> TO DO
Would you restate all the entries exactly, leaving nothing out?

--------------------------------------------------

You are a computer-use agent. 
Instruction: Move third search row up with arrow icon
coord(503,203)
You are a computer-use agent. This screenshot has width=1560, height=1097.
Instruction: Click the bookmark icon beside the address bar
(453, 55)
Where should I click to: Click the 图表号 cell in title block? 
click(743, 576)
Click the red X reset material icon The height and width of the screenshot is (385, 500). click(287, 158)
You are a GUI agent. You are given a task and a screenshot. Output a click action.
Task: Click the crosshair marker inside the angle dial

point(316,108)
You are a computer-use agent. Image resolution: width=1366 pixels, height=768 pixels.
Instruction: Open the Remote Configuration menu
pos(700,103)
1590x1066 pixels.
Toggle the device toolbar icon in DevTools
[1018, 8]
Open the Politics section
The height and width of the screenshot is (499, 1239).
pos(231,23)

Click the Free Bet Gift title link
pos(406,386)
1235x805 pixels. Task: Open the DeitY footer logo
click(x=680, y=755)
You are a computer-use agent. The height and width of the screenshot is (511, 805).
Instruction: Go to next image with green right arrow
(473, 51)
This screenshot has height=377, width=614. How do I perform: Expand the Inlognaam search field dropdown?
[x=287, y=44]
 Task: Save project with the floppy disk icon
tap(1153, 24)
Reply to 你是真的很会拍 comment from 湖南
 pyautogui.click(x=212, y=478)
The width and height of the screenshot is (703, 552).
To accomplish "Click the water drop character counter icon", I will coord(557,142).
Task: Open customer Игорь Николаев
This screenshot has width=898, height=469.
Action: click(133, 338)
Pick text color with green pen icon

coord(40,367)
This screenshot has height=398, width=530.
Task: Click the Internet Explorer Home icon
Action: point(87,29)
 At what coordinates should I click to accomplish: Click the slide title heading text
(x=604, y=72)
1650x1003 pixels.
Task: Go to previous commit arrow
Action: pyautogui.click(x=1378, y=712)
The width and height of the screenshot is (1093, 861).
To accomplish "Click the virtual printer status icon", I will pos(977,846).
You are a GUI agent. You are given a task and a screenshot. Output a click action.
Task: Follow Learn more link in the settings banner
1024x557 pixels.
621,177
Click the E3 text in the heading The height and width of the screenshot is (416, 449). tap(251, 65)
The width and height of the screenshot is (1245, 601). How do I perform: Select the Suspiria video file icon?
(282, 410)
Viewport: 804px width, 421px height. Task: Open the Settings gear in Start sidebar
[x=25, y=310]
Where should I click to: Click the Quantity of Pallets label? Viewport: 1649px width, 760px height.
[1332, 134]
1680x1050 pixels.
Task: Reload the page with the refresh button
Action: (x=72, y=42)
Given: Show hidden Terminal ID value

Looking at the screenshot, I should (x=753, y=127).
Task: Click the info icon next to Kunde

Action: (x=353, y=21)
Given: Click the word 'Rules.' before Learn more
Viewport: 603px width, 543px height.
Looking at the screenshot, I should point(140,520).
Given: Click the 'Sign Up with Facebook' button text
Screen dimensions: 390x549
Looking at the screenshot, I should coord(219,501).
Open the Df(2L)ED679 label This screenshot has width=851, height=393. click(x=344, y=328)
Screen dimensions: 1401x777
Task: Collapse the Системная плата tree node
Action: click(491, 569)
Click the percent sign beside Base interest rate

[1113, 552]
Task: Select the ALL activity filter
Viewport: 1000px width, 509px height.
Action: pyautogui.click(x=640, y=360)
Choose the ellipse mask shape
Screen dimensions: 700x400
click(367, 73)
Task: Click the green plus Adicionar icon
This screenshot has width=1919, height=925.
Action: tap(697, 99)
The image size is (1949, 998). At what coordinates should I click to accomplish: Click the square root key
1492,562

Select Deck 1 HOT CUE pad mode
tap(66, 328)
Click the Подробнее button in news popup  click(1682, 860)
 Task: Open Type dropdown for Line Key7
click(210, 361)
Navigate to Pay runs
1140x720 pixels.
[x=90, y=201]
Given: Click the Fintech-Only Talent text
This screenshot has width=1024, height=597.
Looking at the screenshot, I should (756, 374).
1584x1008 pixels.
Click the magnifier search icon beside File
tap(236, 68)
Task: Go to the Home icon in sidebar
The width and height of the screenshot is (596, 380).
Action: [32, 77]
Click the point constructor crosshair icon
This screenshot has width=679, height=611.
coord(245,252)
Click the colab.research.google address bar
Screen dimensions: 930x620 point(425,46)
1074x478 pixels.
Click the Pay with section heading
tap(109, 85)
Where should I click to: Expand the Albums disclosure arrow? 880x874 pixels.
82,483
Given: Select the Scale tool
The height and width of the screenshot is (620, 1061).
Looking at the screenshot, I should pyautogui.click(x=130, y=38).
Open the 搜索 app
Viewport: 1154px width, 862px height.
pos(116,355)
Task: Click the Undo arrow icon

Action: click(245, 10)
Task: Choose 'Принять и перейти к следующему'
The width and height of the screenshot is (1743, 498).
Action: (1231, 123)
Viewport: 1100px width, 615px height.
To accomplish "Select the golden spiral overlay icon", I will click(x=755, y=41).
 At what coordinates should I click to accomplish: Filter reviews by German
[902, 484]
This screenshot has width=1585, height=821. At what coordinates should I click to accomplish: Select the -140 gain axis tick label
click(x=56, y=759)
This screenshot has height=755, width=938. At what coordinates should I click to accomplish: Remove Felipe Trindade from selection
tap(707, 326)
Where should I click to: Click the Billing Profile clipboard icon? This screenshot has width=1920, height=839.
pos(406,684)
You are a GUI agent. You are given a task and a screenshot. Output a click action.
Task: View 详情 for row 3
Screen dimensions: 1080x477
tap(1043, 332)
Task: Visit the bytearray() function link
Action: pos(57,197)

--------------------------------------------------

> SOLUTION TO THIS PROBLEM
You are a computer-use agent. 
Instruction: Move third search row up with arrow icon
coord(503,203)
You are a computer-use agent. This screenshot has width=1560, height=1097.
Instruction: Click the bookmark icon beside the address bar
(453, 55)
Where should I click to: Click the 图表号 cell in title block? 
click(743, 576)
Click the red X reset material icon The height and width of the screenshot is (385, 500). click(287, 158)
You are a GUI agent. You are given a task and a screenshot. Output a click action.
Task: Click the crosshair marker inside the angle dial

point(316,108)
You are a computer-use agent. Image resolution: width=1366 pixels, height=768 pixels.
Instruction: Open the Remote Configuration menu
pos(700,103)
1590x1066 pixels.
Toggle the device toolbar icon in DevTools
[1018, 8]
Open the Politics section
The height and width of the screenshot is (499, 1239).
pos(231,23)

Click the Free Bet Gift title link
pos(406,386)
1235x805 pixels. Task: Open the DeitY footer logo
click(x=680, y=755)
You are a computer-use agent. The height and width of the screenshot is (511, 805).
Instruction: Go to next image with green right arrow
(473, 51)
This screenshot has height=377, width=614. How do I perform: Expand the Inlognaam search field dropdown?
[x=287, y=44]
 Task: Save project with the floppy disk icon
tap(1153, 24)
Reply to 你是真的很会拍 comment from 湖南
 pyautogui.click(x=212, y=478)
The width and height of the screenshot is (703, 552).
To accomplish "Click the water drop character counter icon", I will coord(557,142).
Task: Open customer Игорь Николаев
This screenshot has width=898, height=469.
Action: click(133, 338)
Pick text color with green pen icon

coord(40,367)
This screenshot has height=398, width=530.
Task: Click the Internet Explorer Home icon
Action: point(87,29)
 At what coordinates should I click to accomplish: Click the slide title heading text
(x=604, y=72)
1650x1003 pixels.
Task: Go to previous commit arrow
Action: pyautogui.click(x=1378, y=712)
The width and height of the screenshot is (1093, 861).
To accomplish "Click the virtual printer status icon", I will pos(977,846).
You are a GUI agent. You are given a task and a screenshot. Output a click action.
Task: Follow Learn more link in the settings banner
1024x557 pixels.
621,177
Click the E3 text in the heading The height and width of the screenshot is (416, 449). tap(251, 65)
The width and height of the screenshot is (1245, 601). How do I perform: Select the Suspiria video file icon?
(282, 410)
Viewport: 804px width, 421px height. Task: Open the Settings gear in Start sidebar
[x=25, y=310]
Where should I click to: Click the Quantity of Pallets label? Viewport: 1649px width, 760px height.
[1332, 134]
1680x1050 pixels.
Task: Reload the page with the refresh button
Action: (x=72, y=42)
Given: Show hidden Terminal ID value

Looking at the screenshot, I should (x=753, y=127).
Task: Click the info icon next to Kunde

Action: (x=353, y=21)
Given: Click the word 'Rules.' before Learn more
Viewport: 603px width, 543px height.
Looking at the screenshot, I should point(140,520).
Given: Click the 'Sign Up with Facebook' button text
Screen dimensions: 390x549
Looking at the screenshot, I should coord(219,501).
Open the Df(2L)ED679 label This screenshot has width=851, height=393. click(x=344, y=328)
Screen dimensions: 1401x777
Task: Collapse the Системная плата tree node
Action: click(491, 569)
Click the percent sign beside Base interest rate

[1113, 552]
Task: Select the ALL activity filter
Viewport: 1000px width, 509px height.
Action: pyautogui.click(x=640, y=360)
Choose the ellipse mask shape
Screen dimensions: 700x400
click(367, 73)
Task: Click the green plus Adicionar icon
This screenshot has width=1919, height=925.
Action: tap(697, 99)
The image size is (1949, 998). At what coordinates should I click to accomplish: Click the square root key
1492,562

Select Deck 1 HOT CUE pad mode
tap(66, 328)
Click the Подробнее button in news popup  click(1682, 860)
 Task: Open Type dropdown for Line Key7
click(210, 361)
Navigate to Pay runs
1140x720 pixels.
[x=90, y=201]
Given: Click the Fintech-Only Talent text
This screenshot has width=1024, height=597.
Looking at the screenshot, I should (756, 374).
1584x1008 pixels.
Click the magnifier search icon beside File
tap(236, 68)
Task: Go to the Home icon in sidebar
The width and height of the screenshot is (596, 380).
Action: [32, 77]
Click the point constructor crosshair icon
This screenshot has width=679, height=611.
coord(245,252)
Click the colab.research.google address bar
Screen dimensions: 930x620 point(425,46)
1074x478 pixels.
Click the Pay with section heading
tap(109, 85)
Where should I click to: Expand the Albums disclosure arrow? 880x874 pixels.
82,483
Given: Select the Scale tool
The height and width of the screenshot is (620, 1061).
Looking at the screenshot, I should pyautogui.click(x=130, y=38).
Open the 搜索 app
Viewport: 1154px width, 862px height.
pos(116,355)
Task: Click the Undo arrow icon

Action: click(245, 10)
Task: Choose 'Принять и перейти к следующему'
The width and height of the screenshot is (1743, 498).
Action: (1231, 123)
Viewport: 1100px width, 615px height.
To accomplish "Select the golden spiral overlay icon", I will click(x=755, y=41).
 At what coordinates should I click to accomplish: Filter reviews by German
[902, 484]
This screenshot has width=1585, height=821. At what coordinates should I click to accomplish: Select the -140 gain axis tick label
click(x=56, y=759)
This screenshot has height=755, width=938. At what coordinates should I click to accomplish: Remove Felipe Trindade from selection
tap(707, 326)
Where should I click to: Click the Billing Profile clipboard icon? This screenshot has width=1920, height=839.
pos(406,684)
You are a GUI agent. You are given a task and a screenshot. Output a click action.
Task: View 详情 for row 3
Screen dimensions: 1080x477
tap(1043, 332)
Task: Visit the bytearray() function link
Action: pos(57,197)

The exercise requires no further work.